As a defence against the German Zeppelin bombing raids Usborne and Squadron Commander de Courcy Ireland (of RNAS Great Yarmouth) had developed a method of suspending a B.E.2c airplane from an envelope: this would be able to reach altitude quickly and patrol as an airship, the airplane being detached once a Zeppelin had been found. Some preliminary trials were made in August 1915, and a full trial was attempted on 21 February 1916. This trial, however, ended in disaster: the "airship-plane" had lifted off from RNAS Kingsnorth with Usborne and Ireland in the cockpit.
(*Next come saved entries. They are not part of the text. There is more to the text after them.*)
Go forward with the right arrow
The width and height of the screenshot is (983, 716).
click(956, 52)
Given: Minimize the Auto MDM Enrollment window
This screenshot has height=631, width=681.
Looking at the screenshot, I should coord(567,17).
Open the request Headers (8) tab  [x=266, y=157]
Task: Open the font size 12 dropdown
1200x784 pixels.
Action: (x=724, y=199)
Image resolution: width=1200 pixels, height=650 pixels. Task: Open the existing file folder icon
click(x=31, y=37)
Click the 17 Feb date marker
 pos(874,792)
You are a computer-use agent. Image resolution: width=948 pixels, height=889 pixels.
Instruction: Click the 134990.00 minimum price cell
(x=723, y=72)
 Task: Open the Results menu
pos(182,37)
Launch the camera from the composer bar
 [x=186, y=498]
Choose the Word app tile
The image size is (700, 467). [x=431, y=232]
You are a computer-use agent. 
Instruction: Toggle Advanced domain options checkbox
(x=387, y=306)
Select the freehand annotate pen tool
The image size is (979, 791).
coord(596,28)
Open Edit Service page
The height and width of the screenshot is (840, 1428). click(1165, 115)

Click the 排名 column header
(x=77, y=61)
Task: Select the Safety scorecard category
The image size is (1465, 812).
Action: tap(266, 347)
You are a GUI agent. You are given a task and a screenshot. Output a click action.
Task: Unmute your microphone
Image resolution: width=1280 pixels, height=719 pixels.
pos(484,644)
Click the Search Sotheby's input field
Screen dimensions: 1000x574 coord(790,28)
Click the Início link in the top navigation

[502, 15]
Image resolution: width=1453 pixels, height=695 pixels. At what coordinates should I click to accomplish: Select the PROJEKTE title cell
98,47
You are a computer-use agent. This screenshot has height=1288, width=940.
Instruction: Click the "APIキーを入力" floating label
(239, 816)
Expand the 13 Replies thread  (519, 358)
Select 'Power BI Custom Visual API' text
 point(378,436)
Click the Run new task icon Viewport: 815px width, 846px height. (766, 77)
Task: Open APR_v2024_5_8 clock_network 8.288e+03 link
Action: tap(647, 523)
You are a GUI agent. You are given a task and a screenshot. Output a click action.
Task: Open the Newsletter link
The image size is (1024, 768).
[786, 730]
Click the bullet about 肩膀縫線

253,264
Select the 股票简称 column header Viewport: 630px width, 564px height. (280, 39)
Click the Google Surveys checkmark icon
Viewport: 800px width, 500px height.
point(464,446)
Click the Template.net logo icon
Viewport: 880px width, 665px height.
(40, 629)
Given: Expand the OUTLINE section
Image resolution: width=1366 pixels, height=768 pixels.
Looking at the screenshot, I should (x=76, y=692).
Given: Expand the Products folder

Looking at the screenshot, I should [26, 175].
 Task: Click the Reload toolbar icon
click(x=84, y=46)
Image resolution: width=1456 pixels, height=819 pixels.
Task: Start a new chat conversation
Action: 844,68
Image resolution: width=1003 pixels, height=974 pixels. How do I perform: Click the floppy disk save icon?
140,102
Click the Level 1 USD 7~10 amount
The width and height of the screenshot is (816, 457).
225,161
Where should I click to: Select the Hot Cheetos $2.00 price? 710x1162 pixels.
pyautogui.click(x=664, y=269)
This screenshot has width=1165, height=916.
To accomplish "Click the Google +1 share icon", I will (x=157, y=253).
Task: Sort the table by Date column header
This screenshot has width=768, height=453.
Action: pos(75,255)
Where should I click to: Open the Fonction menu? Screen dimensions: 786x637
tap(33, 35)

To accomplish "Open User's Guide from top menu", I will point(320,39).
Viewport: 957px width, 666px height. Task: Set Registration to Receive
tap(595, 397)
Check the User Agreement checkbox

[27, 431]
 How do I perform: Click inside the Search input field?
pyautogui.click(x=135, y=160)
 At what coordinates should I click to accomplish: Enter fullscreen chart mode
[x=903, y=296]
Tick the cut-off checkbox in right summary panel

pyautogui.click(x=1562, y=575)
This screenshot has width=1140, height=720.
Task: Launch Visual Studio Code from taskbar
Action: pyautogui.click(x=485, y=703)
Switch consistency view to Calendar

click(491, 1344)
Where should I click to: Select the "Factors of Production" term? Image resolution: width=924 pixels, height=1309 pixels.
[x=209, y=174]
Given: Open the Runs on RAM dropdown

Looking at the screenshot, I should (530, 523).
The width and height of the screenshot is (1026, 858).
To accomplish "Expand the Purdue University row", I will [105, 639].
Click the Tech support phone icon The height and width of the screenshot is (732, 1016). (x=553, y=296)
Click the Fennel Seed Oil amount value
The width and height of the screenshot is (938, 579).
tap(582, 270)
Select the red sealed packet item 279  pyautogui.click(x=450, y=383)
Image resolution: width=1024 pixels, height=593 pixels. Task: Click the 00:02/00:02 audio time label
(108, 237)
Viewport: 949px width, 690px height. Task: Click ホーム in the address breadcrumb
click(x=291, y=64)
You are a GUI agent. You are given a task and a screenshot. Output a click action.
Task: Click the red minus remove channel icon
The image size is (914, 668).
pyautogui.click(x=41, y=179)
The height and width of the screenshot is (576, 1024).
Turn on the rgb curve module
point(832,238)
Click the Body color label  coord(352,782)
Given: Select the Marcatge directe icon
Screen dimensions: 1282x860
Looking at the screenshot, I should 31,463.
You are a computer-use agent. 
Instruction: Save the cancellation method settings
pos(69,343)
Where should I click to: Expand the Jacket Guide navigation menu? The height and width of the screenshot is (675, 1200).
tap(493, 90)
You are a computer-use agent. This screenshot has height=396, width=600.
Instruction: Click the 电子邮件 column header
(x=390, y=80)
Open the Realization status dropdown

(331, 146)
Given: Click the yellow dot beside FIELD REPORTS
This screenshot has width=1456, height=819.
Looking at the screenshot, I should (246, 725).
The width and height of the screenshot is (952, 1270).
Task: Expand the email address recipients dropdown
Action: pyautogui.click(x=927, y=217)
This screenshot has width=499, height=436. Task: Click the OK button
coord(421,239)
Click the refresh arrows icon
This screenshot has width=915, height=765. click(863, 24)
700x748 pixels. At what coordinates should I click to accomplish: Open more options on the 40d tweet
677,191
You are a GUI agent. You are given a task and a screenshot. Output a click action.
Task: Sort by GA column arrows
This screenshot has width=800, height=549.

They floated to an altitude of about 4,000 ft (1,200 m) when a sudden and unexpected loss of pressure in the envelope above them caused the envelope to buckle, in turn causing the forward suspension cable supporting the airplane to part. For a moment the plane hung vertically from the envelope, nose-down. Then the overloaded rear cables also failed, and the airplane began to fall in a slideslip: it then flipped, ejecting Ireland who fell 15 seconds to his death: Usborne remained with the plane until it crashed in Strood railway station goods yard, killing him.

===Private life===
He married Betty Hamilton, the daughter of Mr. and Mrs. Vereker Monteith Hamilton at St Margaret's, Westminster on 23 February 1914.